_Goal_
Copy the lines between the line holding "Viewport: 1144px width, 484px" and the line holding "[x=118, y=89]", inclusive, character for character.

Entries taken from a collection
>> start

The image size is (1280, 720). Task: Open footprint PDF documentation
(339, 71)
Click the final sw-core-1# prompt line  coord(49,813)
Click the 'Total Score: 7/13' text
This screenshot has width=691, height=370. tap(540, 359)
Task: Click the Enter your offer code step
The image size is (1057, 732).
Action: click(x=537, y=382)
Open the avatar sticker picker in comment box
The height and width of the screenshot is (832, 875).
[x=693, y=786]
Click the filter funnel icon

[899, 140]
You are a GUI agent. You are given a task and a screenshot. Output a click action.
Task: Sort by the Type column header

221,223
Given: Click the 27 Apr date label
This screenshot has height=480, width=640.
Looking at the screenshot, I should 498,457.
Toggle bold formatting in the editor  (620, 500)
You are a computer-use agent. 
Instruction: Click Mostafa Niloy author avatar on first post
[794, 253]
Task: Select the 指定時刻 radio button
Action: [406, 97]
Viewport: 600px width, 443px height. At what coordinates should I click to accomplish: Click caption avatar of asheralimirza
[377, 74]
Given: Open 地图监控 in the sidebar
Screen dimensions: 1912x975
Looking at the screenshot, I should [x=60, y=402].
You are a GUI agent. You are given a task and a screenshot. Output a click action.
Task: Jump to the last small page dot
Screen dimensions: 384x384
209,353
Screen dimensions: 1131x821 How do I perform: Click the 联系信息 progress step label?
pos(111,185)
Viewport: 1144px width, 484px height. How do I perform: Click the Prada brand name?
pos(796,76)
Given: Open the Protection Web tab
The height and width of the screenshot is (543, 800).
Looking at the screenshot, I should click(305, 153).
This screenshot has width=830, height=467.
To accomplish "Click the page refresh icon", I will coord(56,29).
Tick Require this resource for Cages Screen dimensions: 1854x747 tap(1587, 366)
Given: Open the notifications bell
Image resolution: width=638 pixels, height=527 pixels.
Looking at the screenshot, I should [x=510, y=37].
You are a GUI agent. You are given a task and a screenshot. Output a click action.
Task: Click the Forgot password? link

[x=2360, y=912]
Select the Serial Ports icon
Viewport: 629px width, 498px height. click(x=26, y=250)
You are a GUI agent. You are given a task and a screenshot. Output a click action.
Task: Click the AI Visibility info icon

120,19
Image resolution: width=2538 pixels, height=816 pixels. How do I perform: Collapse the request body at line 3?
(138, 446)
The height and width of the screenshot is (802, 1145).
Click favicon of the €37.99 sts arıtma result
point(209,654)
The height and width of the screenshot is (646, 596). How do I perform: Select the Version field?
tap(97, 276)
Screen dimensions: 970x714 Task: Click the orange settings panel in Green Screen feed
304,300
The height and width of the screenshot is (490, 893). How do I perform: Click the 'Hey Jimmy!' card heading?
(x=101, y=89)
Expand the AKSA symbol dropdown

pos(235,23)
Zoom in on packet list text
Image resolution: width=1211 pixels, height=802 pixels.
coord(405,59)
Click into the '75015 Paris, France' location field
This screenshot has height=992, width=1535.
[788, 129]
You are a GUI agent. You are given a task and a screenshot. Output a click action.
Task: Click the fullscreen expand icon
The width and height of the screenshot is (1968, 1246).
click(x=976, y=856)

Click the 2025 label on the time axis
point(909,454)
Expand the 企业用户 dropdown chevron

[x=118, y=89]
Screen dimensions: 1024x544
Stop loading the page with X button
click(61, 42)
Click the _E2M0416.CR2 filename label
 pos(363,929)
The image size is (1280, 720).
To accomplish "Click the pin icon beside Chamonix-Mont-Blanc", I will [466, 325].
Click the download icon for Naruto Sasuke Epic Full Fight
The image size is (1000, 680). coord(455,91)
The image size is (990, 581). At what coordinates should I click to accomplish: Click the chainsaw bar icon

>> end

_The result_
Viewport: 1144px width, 484px height. How do I perform: Click the Prada brand name?
pos(796,76)
Given: Open the Protection Web tab
The height and width of the screenshot is (543, 800).
Looking at the screenshot, I should click(305, 153).
This screenshot has width=830, height=467.
To accomplish "Click the page refresh icon", I will coord(56,29).
Tick Require this resource for Cages Screen dimensions: 1854x747 tap(1587, 366)
Given: Open the notifications bell
Image resolution: width=638 pixels, height=527 pixels.
Looking at the screenshot, I should [x=510, y=37].
You are a GUI agent. You are given a task and a screenshot. Output a click action.
Task: Click the Forgot password? link

[x=2360, y=912]
Select the Serial Ports icon
Viewport: 629px width, 498px height. click(x=26, y=250)
You are a GUI agent. You are given a task and a screenshot. Output a click action.
Task: Click the AI Visibility info icon

120,19
Image resolution: width=2538 pixels, height=816 pixels. How do I perform: Collapse the request body at line 3?
(138, 446)
The height and width of the screenshot is (802, 1145).
Click favicon of the €37.99 sts arıtma result
point(209,654)
The height and width of the screenshot is (646, 596). How do I perform: Select the Version field?
tap(97, 276)
Screen dimensions: 970x714 Task: Click the orange settings panel in Green Screen feed
304,300
The height and width of the screenshot is (490, 893). How do I perform: Click the 'Hey Jimmy!' card heading?
(x=101, y=89)
Expand the AKSA symbol dropdown

pos(235,23)
Zoom in on packet list text
Image resolution: width=1211 pixels, height=802 pixels.
coord(405,59)
Click into the '75015 Paris, France' location field
This screenshot has height=992, width=1535.
[788, 129]
You are a GUI agent. You are given a task and a screenshot. Output a click action.
Task: Click the fullscreen expand icon
The width and height of the screenshot is (1968, 1246).
click(x=976, y=856)

Click the 2025 label on the time axis
point(909,454)
Expand the 企业用户 dropdown chevron

[x=118, y=89]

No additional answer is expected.